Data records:

☆ ☆ ☆ ☆ ☆

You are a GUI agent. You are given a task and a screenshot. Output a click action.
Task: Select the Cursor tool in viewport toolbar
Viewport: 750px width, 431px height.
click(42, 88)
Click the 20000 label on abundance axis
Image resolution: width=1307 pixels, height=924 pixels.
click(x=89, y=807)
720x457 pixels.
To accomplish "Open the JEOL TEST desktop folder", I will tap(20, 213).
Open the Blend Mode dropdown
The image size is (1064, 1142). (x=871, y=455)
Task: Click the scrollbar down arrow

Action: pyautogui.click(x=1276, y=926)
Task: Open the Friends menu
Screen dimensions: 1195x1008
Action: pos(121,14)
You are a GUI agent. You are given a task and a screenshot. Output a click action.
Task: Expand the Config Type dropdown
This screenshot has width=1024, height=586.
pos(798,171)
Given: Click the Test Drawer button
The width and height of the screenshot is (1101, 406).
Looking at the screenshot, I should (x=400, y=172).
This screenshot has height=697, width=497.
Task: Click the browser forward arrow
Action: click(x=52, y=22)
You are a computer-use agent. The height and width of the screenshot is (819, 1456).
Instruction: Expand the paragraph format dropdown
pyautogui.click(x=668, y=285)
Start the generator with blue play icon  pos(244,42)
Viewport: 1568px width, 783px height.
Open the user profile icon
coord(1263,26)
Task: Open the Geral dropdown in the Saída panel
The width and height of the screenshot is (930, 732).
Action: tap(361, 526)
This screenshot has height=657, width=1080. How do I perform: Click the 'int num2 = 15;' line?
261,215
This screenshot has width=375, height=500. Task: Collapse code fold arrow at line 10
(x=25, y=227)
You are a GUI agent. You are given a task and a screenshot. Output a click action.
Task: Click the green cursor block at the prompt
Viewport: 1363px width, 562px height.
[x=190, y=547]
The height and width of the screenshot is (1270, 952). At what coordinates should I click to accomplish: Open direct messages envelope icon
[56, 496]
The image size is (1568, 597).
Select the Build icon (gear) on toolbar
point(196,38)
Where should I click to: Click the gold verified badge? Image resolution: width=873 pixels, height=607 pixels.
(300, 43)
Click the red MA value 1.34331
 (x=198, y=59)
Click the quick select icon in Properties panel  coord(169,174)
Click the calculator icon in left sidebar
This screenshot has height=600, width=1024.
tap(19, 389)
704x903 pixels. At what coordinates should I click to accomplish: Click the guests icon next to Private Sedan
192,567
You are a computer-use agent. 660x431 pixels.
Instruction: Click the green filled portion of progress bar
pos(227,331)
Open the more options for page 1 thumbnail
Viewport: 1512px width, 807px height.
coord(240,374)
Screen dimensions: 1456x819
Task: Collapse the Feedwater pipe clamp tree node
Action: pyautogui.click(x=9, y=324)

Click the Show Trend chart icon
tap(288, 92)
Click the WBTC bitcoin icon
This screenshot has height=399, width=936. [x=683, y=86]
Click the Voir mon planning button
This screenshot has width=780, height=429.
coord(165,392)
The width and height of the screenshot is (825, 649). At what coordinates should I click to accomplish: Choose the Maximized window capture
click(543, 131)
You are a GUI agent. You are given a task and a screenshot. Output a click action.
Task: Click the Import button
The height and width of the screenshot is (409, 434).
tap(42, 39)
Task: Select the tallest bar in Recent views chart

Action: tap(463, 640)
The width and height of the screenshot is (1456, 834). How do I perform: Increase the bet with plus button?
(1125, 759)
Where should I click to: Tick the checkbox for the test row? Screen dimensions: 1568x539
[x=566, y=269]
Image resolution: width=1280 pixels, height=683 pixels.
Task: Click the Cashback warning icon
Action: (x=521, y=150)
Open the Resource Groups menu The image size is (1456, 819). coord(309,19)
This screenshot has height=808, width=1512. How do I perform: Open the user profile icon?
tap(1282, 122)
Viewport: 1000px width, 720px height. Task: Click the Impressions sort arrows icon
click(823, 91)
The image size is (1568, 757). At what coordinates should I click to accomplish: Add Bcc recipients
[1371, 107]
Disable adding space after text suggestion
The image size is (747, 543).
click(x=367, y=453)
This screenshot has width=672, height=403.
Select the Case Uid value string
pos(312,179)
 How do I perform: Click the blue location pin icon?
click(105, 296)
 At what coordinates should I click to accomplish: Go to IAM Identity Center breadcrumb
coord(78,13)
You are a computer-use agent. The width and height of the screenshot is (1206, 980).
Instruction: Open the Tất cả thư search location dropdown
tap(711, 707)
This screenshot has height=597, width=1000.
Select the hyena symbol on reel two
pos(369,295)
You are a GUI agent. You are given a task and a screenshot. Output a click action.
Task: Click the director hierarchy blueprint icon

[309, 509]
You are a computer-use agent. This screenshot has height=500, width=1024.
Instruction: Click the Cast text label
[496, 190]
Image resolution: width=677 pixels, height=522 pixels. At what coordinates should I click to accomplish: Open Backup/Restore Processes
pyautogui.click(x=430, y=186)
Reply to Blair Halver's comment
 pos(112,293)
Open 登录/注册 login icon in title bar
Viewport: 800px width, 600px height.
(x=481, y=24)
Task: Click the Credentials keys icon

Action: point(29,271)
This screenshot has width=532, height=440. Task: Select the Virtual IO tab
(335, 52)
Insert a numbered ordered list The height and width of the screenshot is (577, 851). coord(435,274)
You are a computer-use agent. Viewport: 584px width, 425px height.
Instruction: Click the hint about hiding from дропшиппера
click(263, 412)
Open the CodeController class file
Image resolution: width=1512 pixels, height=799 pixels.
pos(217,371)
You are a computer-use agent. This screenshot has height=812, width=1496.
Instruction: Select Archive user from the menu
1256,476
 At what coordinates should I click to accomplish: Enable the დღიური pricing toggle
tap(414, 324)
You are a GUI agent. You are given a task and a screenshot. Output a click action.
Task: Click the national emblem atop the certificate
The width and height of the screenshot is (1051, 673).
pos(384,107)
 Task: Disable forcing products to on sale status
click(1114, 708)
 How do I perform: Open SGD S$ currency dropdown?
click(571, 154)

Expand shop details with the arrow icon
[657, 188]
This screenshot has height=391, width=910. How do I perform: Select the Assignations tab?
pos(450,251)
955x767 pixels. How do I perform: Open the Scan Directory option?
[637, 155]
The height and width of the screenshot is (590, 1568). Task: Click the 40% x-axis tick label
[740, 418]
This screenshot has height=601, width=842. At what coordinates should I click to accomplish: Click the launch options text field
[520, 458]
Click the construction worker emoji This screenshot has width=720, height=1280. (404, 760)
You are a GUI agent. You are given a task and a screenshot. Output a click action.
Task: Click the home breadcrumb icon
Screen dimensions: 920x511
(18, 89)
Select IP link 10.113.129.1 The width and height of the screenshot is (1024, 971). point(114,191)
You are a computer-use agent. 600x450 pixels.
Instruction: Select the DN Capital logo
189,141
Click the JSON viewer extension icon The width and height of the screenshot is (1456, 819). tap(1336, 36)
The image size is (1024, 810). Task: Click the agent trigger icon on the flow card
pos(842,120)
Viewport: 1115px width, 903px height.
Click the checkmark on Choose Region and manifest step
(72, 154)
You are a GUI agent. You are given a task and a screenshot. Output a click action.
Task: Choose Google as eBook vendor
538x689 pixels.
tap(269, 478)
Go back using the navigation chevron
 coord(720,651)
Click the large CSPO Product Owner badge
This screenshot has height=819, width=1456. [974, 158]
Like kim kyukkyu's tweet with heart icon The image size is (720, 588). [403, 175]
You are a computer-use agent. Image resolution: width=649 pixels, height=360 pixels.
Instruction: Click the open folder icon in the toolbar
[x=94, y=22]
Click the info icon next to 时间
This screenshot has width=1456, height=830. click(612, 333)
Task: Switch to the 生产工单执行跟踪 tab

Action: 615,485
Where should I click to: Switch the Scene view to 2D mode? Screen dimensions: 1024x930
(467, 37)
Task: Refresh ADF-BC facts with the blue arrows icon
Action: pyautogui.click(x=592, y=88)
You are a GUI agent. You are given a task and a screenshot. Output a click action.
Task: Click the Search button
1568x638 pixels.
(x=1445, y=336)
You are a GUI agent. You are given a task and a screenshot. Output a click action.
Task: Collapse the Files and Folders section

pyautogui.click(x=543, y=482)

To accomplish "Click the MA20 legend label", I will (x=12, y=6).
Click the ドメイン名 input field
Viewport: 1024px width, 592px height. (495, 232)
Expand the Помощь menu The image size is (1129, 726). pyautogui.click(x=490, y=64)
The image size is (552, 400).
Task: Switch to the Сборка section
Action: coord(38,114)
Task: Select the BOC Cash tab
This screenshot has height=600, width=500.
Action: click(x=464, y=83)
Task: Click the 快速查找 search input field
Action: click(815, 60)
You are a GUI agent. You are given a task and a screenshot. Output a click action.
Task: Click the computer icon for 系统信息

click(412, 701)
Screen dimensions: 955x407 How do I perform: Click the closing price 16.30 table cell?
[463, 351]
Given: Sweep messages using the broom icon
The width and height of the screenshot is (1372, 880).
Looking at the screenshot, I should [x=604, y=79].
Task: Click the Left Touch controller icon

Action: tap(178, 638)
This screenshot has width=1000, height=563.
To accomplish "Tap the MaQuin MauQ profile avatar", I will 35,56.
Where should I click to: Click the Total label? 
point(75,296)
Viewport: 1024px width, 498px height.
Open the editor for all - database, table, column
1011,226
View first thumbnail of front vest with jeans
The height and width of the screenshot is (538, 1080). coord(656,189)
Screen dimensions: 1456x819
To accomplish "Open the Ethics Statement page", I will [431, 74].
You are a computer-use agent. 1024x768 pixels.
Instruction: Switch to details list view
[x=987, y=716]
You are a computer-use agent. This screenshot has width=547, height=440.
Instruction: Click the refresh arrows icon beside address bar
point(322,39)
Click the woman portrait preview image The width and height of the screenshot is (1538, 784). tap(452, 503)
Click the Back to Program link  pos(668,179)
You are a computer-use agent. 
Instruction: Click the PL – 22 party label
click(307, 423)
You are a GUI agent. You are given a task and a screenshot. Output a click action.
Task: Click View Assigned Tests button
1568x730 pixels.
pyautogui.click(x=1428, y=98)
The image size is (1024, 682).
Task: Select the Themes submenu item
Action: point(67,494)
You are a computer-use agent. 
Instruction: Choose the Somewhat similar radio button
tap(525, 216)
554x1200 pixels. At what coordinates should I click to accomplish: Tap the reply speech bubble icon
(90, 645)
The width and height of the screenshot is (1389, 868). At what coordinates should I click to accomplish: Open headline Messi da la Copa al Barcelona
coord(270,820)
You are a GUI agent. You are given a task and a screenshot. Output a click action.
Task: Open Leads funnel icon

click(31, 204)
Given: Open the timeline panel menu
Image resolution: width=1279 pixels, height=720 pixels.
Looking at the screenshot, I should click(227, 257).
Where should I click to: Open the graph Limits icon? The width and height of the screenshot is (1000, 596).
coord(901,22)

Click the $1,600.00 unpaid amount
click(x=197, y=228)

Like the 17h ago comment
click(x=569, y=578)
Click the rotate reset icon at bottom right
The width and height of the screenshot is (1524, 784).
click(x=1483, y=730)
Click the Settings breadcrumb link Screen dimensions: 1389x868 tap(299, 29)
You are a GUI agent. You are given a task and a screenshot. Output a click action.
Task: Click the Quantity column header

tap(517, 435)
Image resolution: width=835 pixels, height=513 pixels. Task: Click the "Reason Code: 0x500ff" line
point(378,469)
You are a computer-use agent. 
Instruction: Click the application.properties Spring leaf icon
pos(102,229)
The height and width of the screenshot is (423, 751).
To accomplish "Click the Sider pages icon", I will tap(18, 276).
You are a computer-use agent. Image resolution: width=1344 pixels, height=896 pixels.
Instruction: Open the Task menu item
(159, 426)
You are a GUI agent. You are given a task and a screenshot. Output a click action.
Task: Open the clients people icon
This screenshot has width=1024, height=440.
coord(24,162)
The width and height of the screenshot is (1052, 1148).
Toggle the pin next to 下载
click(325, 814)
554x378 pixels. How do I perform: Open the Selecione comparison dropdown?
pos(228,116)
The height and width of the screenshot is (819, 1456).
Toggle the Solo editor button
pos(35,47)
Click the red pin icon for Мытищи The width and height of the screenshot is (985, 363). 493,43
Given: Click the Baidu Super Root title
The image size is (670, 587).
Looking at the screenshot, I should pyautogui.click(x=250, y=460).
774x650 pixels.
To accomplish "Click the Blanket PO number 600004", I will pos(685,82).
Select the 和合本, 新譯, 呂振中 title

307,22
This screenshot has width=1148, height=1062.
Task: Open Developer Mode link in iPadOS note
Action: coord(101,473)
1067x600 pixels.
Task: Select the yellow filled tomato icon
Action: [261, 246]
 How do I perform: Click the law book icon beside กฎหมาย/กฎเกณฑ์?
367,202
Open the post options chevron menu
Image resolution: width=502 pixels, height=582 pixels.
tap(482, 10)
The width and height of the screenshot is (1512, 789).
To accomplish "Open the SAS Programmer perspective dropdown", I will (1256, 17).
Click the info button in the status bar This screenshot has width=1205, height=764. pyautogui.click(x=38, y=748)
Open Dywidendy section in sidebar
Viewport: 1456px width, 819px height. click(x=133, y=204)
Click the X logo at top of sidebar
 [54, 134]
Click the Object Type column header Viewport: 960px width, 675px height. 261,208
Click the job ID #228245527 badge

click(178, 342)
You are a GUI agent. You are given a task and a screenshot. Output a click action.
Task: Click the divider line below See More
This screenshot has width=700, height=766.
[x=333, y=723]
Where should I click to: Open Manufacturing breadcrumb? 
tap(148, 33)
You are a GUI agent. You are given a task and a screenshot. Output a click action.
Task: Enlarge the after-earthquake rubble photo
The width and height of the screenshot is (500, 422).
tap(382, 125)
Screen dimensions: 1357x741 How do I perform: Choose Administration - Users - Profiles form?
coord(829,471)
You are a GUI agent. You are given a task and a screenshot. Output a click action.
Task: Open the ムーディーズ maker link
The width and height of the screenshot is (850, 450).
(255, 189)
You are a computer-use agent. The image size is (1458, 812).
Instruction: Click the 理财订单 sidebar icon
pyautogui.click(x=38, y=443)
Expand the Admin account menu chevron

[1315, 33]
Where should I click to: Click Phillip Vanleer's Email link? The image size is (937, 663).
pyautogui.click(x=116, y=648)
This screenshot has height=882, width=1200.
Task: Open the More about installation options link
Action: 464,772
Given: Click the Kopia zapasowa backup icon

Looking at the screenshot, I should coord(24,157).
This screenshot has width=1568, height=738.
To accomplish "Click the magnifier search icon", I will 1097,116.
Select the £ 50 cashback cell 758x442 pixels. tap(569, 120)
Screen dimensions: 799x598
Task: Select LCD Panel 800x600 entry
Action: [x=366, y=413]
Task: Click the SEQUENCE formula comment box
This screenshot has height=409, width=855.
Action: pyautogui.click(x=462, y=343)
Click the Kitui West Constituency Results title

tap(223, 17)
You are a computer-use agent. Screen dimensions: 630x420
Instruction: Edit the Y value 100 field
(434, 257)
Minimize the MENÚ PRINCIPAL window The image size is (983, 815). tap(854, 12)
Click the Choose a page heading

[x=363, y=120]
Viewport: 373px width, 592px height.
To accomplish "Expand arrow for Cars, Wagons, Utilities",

☆ ☆ ☆ ☆ ☆

Please copy out the lines of the listing above, starting at the line with "Task: Open the Friends menu" and ending at the line with "[x=190, y=547]", both included.

Task: Open the Friends menu
Screen dimensions: 1195x1008
Action: pos(121,14)
You are a GUI agent. You are given a task and a screenshot. Output a click action.
Task: Expand the Config Type dropdown
This screenshot has width=1024, height=586.
pos(798,171)
Given: Click the Test Drawer button
The width and height of the screenshot is (1101, 406).
Looking at the screenshot, I should (x=400, y=172).
This screenshot has height=697, width=497.
Task: Click the browser forward arrow
Action: click(x=52, y=22)
You are a computer-use agent. The height and width of the screenshot is (819, 1456).
Instruction: Expand the paragraph format dropdown
pyautogui.click(x=668, y=285)
Start the generator with blue play icon  pos(244,42)
Viewport: 1568px width, 783px height.
Open the user profile icon
coord(1263,26)
Task: Open the Geral dropdown in the Saída panel
The width and height of the screenshot is (930, 732).
Action: tap(361, 526)
This screenshot has height=657, width=1080. How do I perform: Click the 'int num2 = 15;' line?
261,215
This screenshot has width=375, height=500. Task: Collapse code fold arrow at line 10
(x=25, y=227)
You are a GUI agent. You are given a task and a screenshot. Output a click action.
Task: Click the green cursor block at the prompt
Viewport: 1363px width, 562px height.
[x=190, y=547]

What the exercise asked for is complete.